_Verilen problem A:_
Aşağıdaki (i), (ii) ve (iii) ifadelerinin verilen metinle uyuşup uyuşmadığını belirtin. Her ifade için evet ya da hayır yazın ve kararı belirleyen metin ifadesini aynen alıntılayın.
(i) Silivri Kaymakamlığı soruşturmaya yer olmadığına karar verdi.
(ii) Tayfun Kahraman 32 aydır hapiste bulunuyor.
(iii) Hastane yolunda kelepçe gevşetildi.
_Verilen problem B:_
Verilen metne göre Silivri Kaymakamlığı soruşturmaya yer olmadığı kararını hangi gerekçeye dayandırdı? Bir ila üç cümleyle açıklayın.

Gezi Davası tutuklusu Tayfun Kahraman cezaevinden hastaneye giderken kelepçesinin sıkılması, güneş altında kapalı ring aracında bekletilmesi gibi hak ihlallerine uğradığını belirtti ancak Silivri Kaymakamlığı yaşananların kanun ve mevzuat yetkileri kapsamında gerçekleştiğine, bu nedenle de soruşturmaya yer olmadığına ilişkin karar verdi.
Gezi Davası’ndan 32 aydır hapiste olan Tayfun Kahraman’ın cezaevi aracının içinde rutin hastane kontrolüne giderken ‘bileklerini sıkıştıran kelepçenin gevşetilmeyip sıkıldığı, sıcakta aracın içinde uzun süre bekletildiği, fenalaştığı’ süreci eşi Meriç Kahraman sosyal medyada yazmıştı.
İddialara göre Kahraman, MS hastası olduğunu, normal insanlarla aynı kan değerlerine ve kas yapısına sahip olmadığını, kullandığı ilaçlar sebebiyle de kan değerlerinin yüksek olduğunu ve darbelere karşı daha dayanıksız olduğunu söylediği halde kelepçeleri sıkıştıracak şekilde takıldı.

_Çıkarılan veriler:_
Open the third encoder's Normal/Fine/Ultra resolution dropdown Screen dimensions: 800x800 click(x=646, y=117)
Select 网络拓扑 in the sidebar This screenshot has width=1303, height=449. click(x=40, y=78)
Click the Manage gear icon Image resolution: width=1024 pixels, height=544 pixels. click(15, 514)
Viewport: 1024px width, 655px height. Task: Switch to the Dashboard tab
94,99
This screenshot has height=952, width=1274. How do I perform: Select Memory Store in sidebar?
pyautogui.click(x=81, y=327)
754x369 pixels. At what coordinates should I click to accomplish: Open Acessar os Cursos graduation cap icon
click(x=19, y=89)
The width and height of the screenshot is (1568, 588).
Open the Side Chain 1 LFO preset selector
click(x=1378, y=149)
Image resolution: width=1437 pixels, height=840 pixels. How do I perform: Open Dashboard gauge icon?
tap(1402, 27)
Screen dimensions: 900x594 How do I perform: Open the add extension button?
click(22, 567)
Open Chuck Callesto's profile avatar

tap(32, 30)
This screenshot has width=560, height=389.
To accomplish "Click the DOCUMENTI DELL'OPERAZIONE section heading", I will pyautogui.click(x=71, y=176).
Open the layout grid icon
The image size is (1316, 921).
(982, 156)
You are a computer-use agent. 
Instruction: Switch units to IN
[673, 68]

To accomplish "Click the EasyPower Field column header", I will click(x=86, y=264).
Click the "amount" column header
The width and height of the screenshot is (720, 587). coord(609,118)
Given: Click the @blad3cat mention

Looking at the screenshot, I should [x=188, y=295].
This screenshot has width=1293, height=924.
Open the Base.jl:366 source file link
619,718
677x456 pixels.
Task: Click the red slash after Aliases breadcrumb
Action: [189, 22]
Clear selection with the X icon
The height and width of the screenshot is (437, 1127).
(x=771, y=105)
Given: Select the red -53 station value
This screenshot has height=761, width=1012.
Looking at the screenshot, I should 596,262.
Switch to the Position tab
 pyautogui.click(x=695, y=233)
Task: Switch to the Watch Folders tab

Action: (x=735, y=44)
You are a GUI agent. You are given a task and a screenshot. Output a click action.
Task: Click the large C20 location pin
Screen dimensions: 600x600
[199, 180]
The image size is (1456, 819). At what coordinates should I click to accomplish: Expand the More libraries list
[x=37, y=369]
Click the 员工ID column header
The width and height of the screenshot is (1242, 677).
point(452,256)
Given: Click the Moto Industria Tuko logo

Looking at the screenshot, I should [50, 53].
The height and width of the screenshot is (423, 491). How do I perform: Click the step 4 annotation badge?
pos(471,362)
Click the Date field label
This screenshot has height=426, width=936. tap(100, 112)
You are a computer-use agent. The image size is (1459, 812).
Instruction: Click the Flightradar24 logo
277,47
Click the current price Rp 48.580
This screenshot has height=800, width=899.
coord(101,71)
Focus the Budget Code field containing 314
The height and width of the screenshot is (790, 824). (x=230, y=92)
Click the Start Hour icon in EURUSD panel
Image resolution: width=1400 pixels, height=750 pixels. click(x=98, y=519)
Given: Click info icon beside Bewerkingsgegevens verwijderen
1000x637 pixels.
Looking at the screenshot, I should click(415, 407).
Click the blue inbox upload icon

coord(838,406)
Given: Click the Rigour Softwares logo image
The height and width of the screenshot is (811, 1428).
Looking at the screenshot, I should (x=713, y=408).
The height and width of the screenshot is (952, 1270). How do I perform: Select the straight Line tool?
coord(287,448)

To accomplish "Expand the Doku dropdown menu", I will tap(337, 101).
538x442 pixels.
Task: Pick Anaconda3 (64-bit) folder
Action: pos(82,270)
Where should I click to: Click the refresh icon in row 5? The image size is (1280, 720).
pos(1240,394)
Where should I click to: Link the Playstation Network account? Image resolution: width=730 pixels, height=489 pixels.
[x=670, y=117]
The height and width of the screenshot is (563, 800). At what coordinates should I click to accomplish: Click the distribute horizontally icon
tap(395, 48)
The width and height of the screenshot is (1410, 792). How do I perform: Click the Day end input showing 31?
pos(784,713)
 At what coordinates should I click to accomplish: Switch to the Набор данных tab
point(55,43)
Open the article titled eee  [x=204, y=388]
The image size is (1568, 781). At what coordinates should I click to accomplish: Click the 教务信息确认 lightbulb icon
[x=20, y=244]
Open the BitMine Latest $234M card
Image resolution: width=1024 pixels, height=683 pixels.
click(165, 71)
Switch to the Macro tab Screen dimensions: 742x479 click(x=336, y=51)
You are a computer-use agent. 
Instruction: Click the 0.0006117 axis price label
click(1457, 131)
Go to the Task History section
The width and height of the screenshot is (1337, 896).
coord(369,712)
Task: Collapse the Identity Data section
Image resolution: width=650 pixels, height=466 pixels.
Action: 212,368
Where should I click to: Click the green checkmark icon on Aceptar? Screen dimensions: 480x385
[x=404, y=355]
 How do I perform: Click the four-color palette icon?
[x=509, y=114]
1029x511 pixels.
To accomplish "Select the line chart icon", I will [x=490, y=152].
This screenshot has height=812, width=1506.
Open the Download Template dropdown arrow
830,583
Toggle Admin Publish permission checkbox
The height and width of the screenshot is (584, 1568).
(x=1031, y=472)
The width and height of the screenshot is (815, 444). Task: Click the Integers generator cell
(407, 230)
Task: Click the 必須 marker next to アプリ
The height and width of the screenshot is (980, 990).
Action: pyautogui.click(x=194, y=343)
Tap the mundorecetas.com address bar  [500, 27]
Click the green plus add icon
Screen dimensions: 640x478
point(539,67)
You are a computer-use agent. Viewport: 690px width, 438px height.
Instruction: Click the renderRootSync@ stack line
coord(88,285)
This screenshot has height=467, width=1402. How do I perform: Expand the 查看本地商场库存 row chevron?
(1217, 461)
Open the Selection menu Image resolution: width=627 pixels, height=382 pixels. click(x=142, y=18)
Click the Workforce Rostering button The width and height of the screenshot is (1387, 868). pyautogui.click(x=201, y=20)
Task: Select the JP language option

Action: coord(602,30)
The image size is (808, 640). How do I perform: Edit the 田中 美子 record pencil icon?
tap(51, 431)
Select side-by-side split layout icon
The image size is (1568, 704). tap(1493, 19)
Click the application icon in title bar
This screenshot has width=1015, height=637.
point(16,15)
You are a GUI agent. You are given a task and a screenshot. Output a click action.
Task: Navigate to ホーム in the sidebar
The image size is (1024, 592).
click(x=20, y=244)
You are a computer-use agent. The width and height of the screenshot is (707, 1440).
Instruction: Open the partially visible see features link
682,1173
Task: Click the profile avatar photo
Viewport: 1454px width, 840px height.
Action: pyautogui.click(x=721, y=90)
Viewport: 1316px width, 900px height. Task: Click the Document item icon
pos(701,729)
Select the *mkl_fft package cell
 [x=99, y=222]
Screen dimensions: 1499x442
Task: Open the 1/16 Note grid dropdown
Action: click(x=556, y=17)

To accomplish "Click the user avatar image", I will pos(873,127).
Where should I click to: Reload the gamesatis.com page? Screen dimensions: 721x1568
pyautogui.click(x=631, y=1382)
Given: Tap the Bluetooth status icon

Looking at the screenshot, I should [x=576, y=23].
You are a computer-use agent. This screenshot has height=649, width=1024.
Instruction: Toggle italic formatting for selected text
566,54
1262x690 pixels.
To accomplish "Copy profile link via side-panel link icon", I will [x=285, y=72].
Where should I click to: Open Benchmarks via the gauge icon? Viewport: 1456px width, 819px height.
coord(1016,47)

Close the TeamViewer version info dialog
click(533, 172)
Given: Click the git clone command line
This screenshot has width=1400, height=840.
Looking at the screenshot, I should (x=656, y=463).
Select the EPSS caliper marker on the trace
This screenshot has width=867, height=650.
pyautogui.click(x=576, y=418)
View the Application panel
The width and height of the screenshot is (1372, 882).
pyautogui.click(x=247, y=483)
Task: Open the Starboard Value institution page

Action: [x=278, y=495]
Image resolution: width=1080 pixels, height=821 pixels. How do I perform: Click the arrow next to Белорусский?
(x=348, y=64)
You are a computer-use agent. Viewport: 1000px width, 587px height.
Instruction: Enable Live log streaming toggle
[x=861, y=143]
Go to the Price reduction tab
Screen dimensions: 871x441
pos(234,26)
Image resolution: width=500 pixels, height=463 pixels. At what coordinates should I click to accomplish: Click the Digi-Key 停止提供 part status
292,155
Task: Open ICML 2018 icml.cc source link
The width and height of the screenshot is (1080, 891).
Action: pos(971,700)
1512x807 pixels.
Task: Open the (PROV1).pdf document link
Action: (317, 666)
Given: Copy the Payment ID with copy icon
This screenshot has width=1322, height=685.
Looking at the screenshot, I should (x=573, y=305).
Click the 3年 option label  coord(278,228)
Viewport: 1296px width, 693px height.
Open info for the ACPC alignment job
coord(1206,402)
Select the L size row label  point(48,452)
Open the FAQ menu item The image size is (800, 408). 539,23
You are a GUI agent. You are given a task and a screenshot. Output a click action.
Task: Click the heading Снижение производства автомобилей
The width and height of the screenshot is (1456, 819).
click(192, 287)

_Beklenen yanıt A:_
(i) Evet: "bu nedenle de soruşturmaya yer olmadığına ilişkin karar verdi"
(ii) Evet: "Gezi Davası’ndan 32 aydır hapiste olan Tayfun Kahraman’ın"
(iii) Hayır: "bileklerini sıkıştıran kelepçenin gevşetilmeyip sıkıldığı"

_Beklenen yanıt B:_
Kaymakamlık, hastane yolunda yaşananların kanun ve mevzuat yetkileri kapsamında gerçekleştiği sonucuna vardı. Soruşturmaya yer olmadığı kararını bu gerekçeye dayandırdı.